Volta e meia surgem relatórios, estatísticas, ensaios sobre as "práticas culturais" dos portugueses - nesta era em que a "Educação para Cidadania" liceal impinge aos petizes o mito do "empreendedorismo" passou-se a chamar-lhes "consumo cultural". Nos cabeçalhos e nos rescaldos dessas apresentações surgem sempre quase escatológicos bramidos sobre a escassa leitura que os compatriotas praticam, que seguimos alheios aos livros. Logo vários apontam uma causa fundamental para tal "défice", o elevado preço dos livros... Pois julgo que "há vida para além do défice".
A semana passada fui até à capital e cruzei uma "Feira da Bagageira", realizada lá na minha freguesia.
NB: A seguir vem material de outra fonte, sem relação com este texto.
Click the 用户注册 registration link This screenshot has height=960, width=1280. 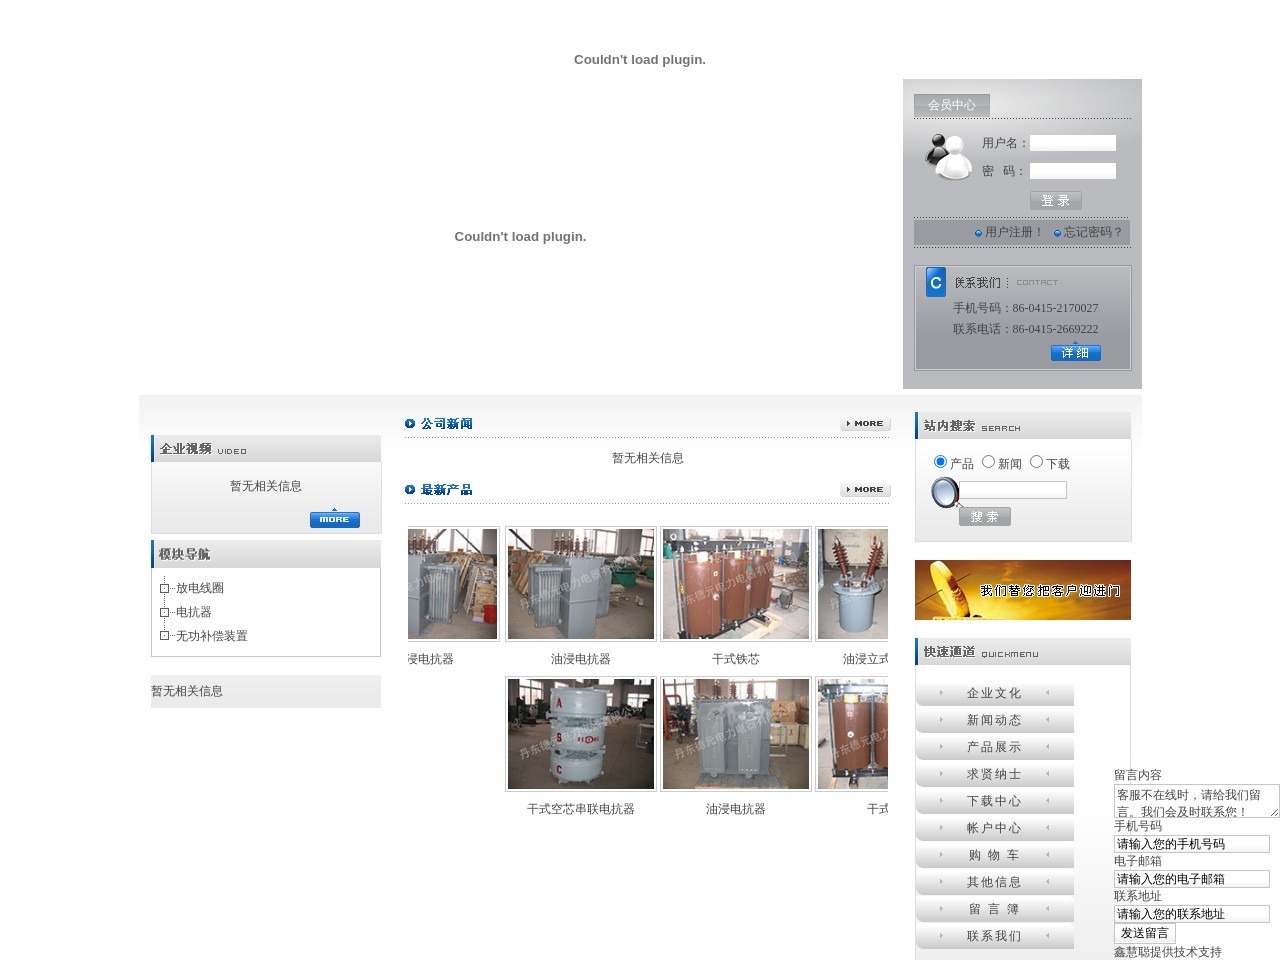[1012, 232]

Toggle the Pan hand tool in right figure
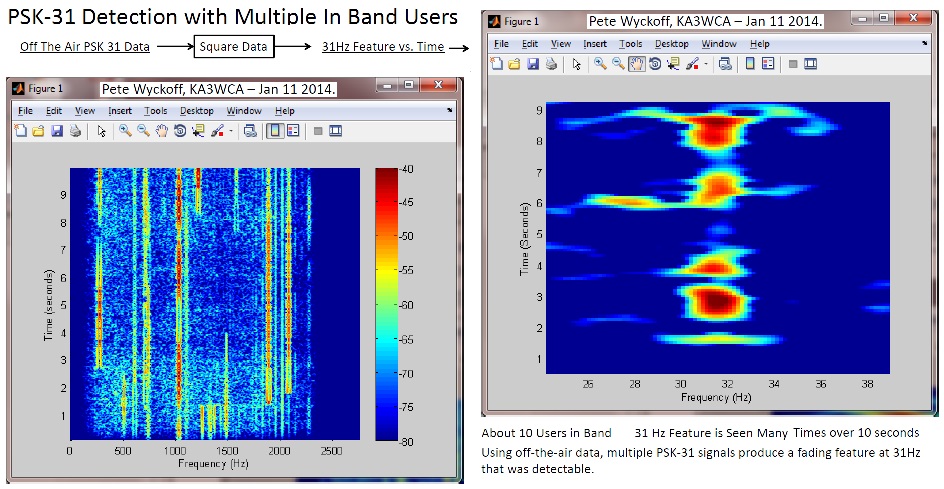click(x=637, y=64)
Há quem nelas queira recordar aquilo da velha Feira da Ladra, na qual vendi penduricalhos em 1980-1. Mas estas são cinzentas sequelas, sem o fervilhar até boémio e com pitadas de marginalidade daqueles tempos da Feira, na algazarra de amontoados de quase-tudo à disposição dos porta-moedas de aficionados, amadores, antiquários ou meros passeantes.
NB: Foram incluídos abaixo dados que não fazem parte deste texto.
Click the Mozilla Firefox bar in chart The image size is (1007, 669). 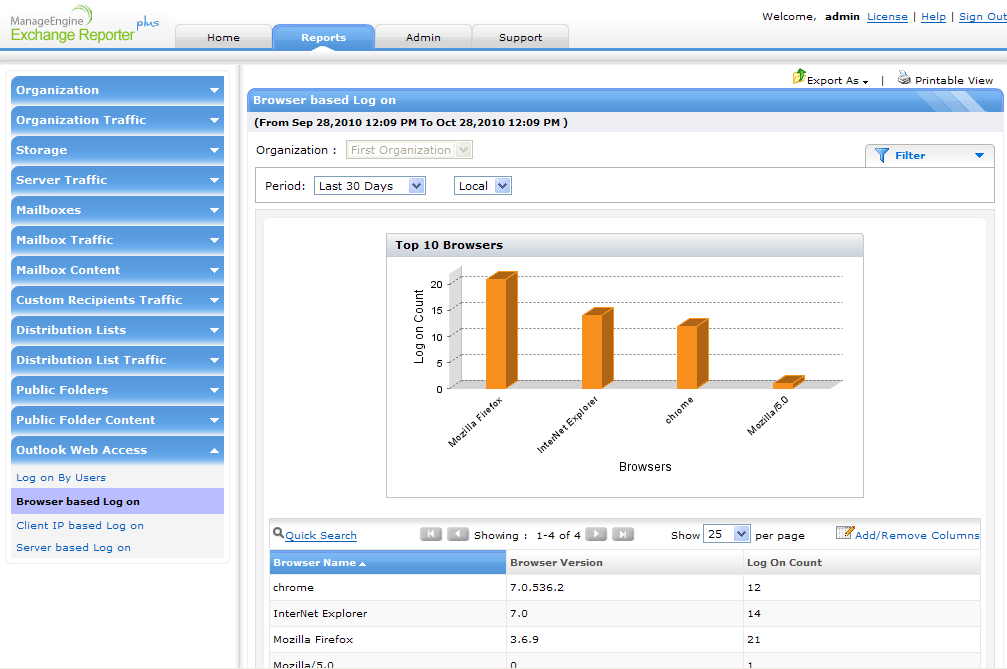(x=496, y=332)
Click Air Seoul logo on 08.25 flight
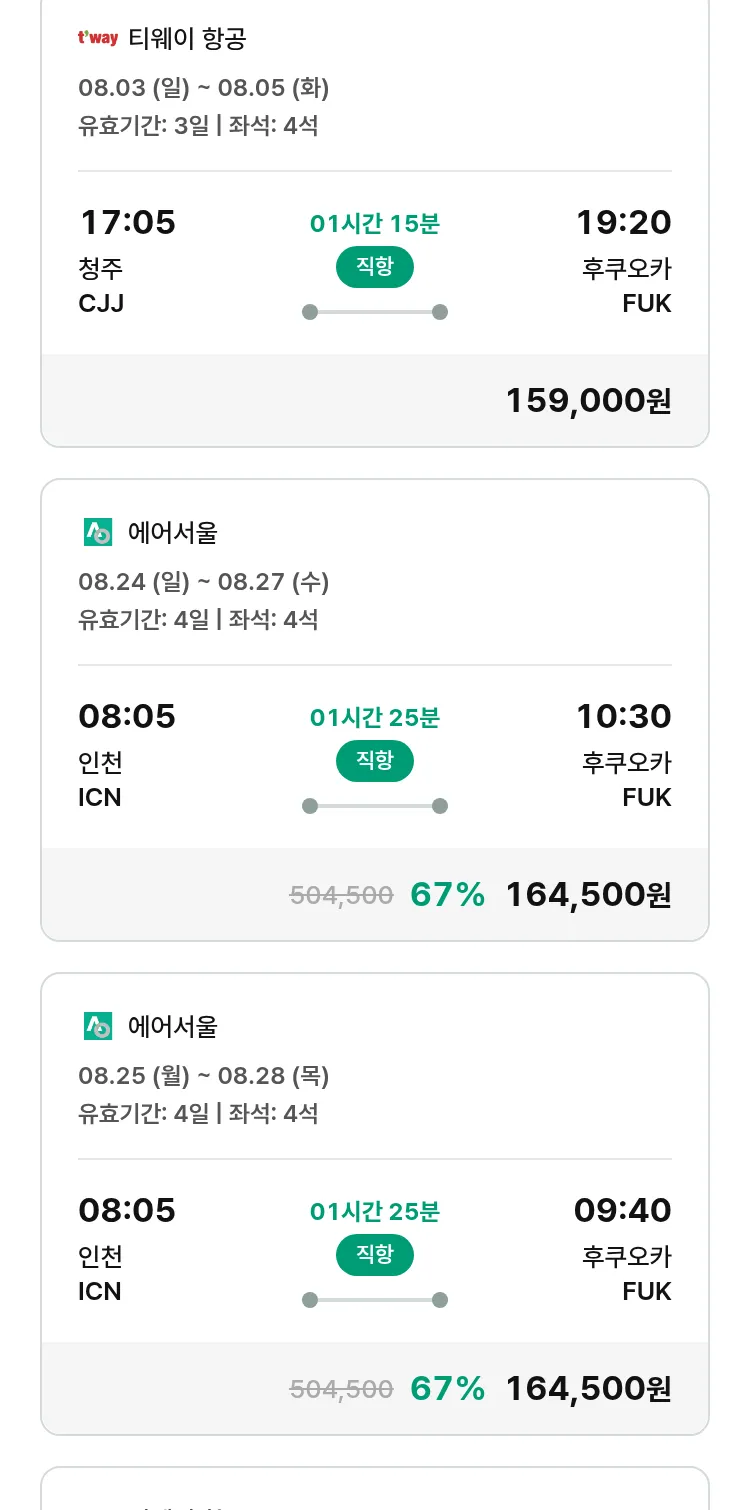The image size is (750, 1510). click(x=98, y=1026)
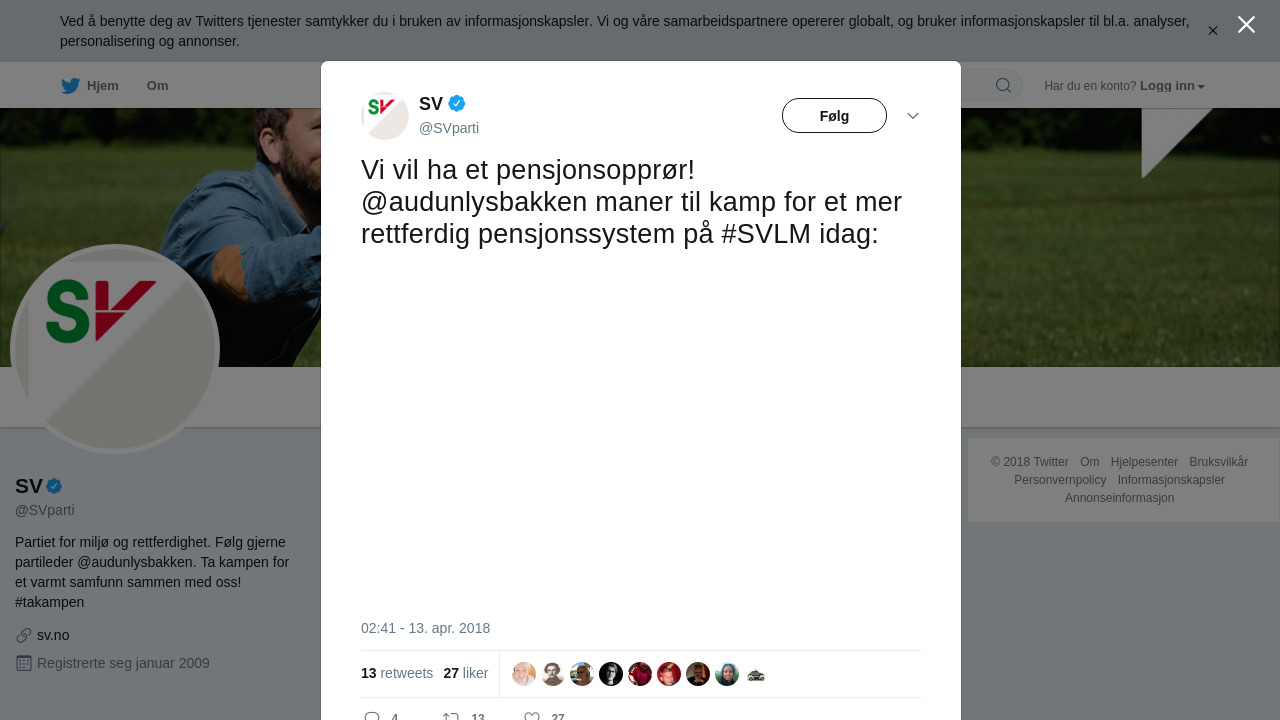Viewport: 1280px width, 720px height.
Task: Expand the tweet options chevron
Action: pyautogui.click(x=913, y=116)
O que agora vi foram monótonos mostruários de um fim de era: vendedores modorrentos, encanecidos quase todos, e de ares entristecidos mostrando uns cabides de trapos de contrafacção, alguns fingindo-se "vintage" por usados que já surgem; várias resmas de LP's, esses que todos outrora acumularam e que julgam serem agora apetecíveis a uma (já extinta) febre "retro" de vinil; vasilhame variado e demais adjacentes, loiças que de típico só lhes sobra o piroso; alguns metais incógnitos - na excepção de um idoso que ainda apresentava uma fileira de velhas moedas (prenúncio de que um dia se venderão velhos cartões "multibanco" nestas feiras?). As bancas mais animadas, e nisso decerto que lucrativas, eram as dos eternos "comes e bebes", a bifana, a febra, presumo que o coirato, que esses não passam de moda, e felizmente, mais as sacrossantas "minis".
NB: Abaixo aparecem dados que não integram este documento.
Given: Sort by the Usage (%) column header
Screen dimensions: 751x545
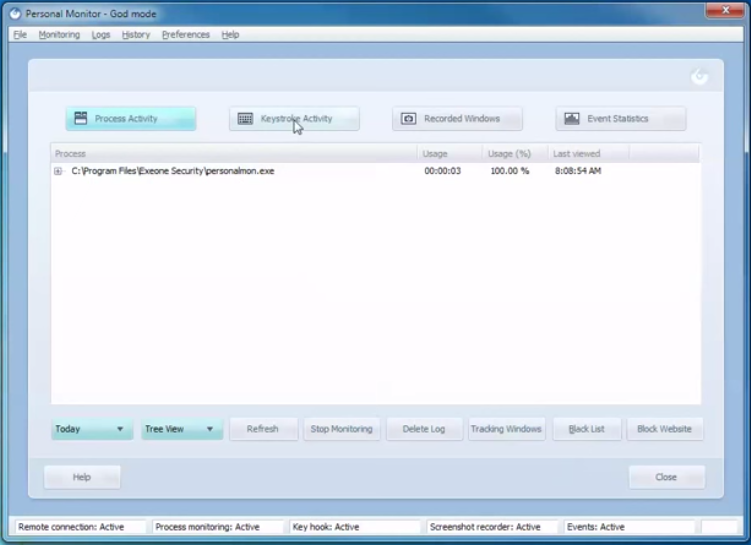Looking at the screenshot, I should tap(508, 154).
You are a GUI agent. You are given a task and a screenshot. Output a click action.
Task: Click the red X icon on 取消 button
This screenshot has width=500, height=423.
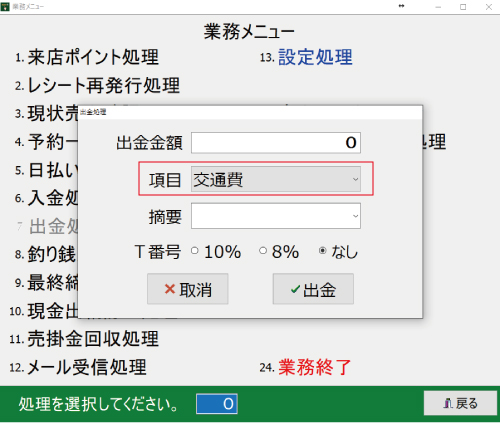pos(170,289)
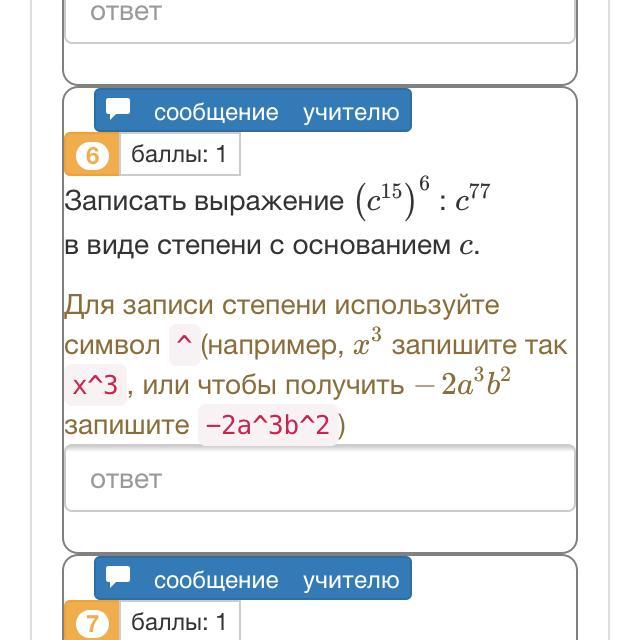This screenshot has width=640, height=640.
Task: Click the 'x^3' code sample
Action: click(x=96, y=386)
E no meio de tudo isto, bem visíveis pois quase banca sim, banca sim, lá estavam os caixotes de livros usados à venda. Pilhas e pilhas. Das edições populares desde os 1960s até agora mesmo. De usados mastigados até usados virginais, manuais decrépitos, banda desenhada popular, dicionários e enciclopédias agora inúteis, livros de bolso da Verbo, da RTP, do Público e tantos outros, ainda um ou outro sobrevivente do PREC - do Engels a Franco Nogueira -, cosmética e "cosmologia", tratados "ajuda-te a ti mesmo" e os de "auto-ajuda" mais recente, talvez mesmo o Dale Carnegie mas este não afianço, as "obras completas" de Júlio Dinis, Eça de Queirós, e as "incompletas" de Victor Hugo em especiosas edições de capa dura, cores berrantes e debruadas a doirado, que tão bem fica(va)m nas estantes quando estas ainda existiam, Hupert Reeves e Carl Sagan, histórias universais e locais. E continue quem quiser a dar exemplos que de tudo se poderá encontrar...
Tudo isto a 33 ou 50 cêntimos o livro. Alguns, repito, algo escafiados. Outros intocados, após décadas de distraídas prateleiras. Enfim, a gente não lê porque não nos apetece. E não nos chateiem por causa disso.